Rise of the Planet of the Apes
Starring: James Franco, John Lithgow. David Oyelowo, Tom Felton
Rated: PG-13, for violence and intense frightening sequences
Runtime: 1 hour, 50 minutes
Bottom line: Surprisingly smart and thrilling
"Rise of the Planet of the Apes" might be the best of this summer's blockbusters, which no one in the world saw coming.
It's a "prequel," which is often synonymous with "bad movie," because prequels usually try to either explain the backstory of a successful movie, which we inferred perfectly well already, or they change that backstory in a transparent attempt to reboot the franchise.
I expected "Rise of the Planet of the Apes" to do little more than the former, to plod along from point A to Z until we exhaustively understand how Charlton Heston ended up with those "damned dirty apes."
Instead, this movie does something akin to the 2009 "Star Trek." It stands on its own without relying too much on the strength of the franchise, yet it doesn't ask us to forget the previous movies, either.
This is a retelling more than a prequel, and it works surprisingly well.
The story builds on a scenario extremely similar to the recent documentary "Project Nim." That film documents what happens when a handful of researchers and their families bring a young chimpanzee into their homes and try to raise it as a human child.
In "Rise of the Planet of the Apes," biochemical researcher Will Rodman (James Franco) brings home an infant ape whose mother was a test subject for an experimental Alzheimer's disease drug.
Will's father Charles (John Lithgow), who suffers from Alzheimer's, lives with Will and instantly adores the ape, whom he names Caesar.

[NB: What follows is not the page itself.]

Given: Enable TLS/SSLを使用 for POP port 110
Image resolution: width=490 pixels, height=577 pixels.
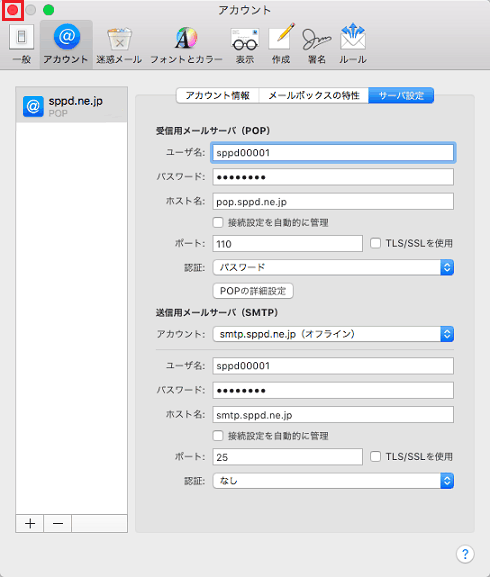Looking at the screenshot, I should pos(375,243).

Will's experimental drug heightened the intelligence of Caesar's mother before her unfortunate death, and it cures Charles. Will soon discovers that Caesar inherited his mother's extraordinary intelligence.
Will and Charles raise Caesar in their home, and in many ways he is more human than ape. But just like in "Project Nim," Caesar's ape nature eventually emerges.
After an incident in which Caesar injures a neighbor while trying to protect Charles, Caesar is placed in a primate facility that is more prison than sanctuary. This is when Caesar begins to develop into one of the more interesting characters we've seen in some time.
He resents Will for abandoning him, he misses Charles, he is forced to assimilate into a primate society for the first time and he is abused by his new keepers. He possesses the intelligence and self-awareness of a young man yet he can't verbally communicate his feelings.
It would have been easy for the filmmakers to mutate Caesar into a villain and turn this into the usual exploitative summer monster movie. Caesar does, of course, lead his fellow primates down certain destructive paths.
However, Caesar maintains his humanity and complexity throughout the film and becomes the hero.
The villains are the CEO of the biochemical corporation (David Oyelowo), who heartlessly disregards the damage his company's research inflicts on the apes, and one of Caesar's handlers at the facility (Tom Felton), who enjoys torturing the animals.
It is Caesar, an ape created using motion-capture and CGI, who emerges as the most human of characters. We, on the other hand, are asked to consider what, other than biology, makes us human. Not a new question, but one which still resonates.
Andy Serkis performed Caesar's role during the motion-capture process. Serkis gained famed for his portrayal of Gollum in the Lord of the Rings movies, and he turns in another brilliant pantomime performance here.
The animators deserve huge credit, too, for embuing all the primates with believable emotions.
Does "Rise of the Planet of the Apes" reboot the franchise? Resurrect is more accurate, since this property was essentially dead.
The original "Planet of the Apes" came out in 1968, and a quick succession of sequels and TV series ground the franchise deep into the ground. Tim Burton's 2001 remake did nothing to revive the franchise.
Well, now it's back, and if director Rupert Wyatt handles the sequels with the same care and compassionate as this, that is very good news.
Jeff Marker is a media studies professor at Gainesville State College.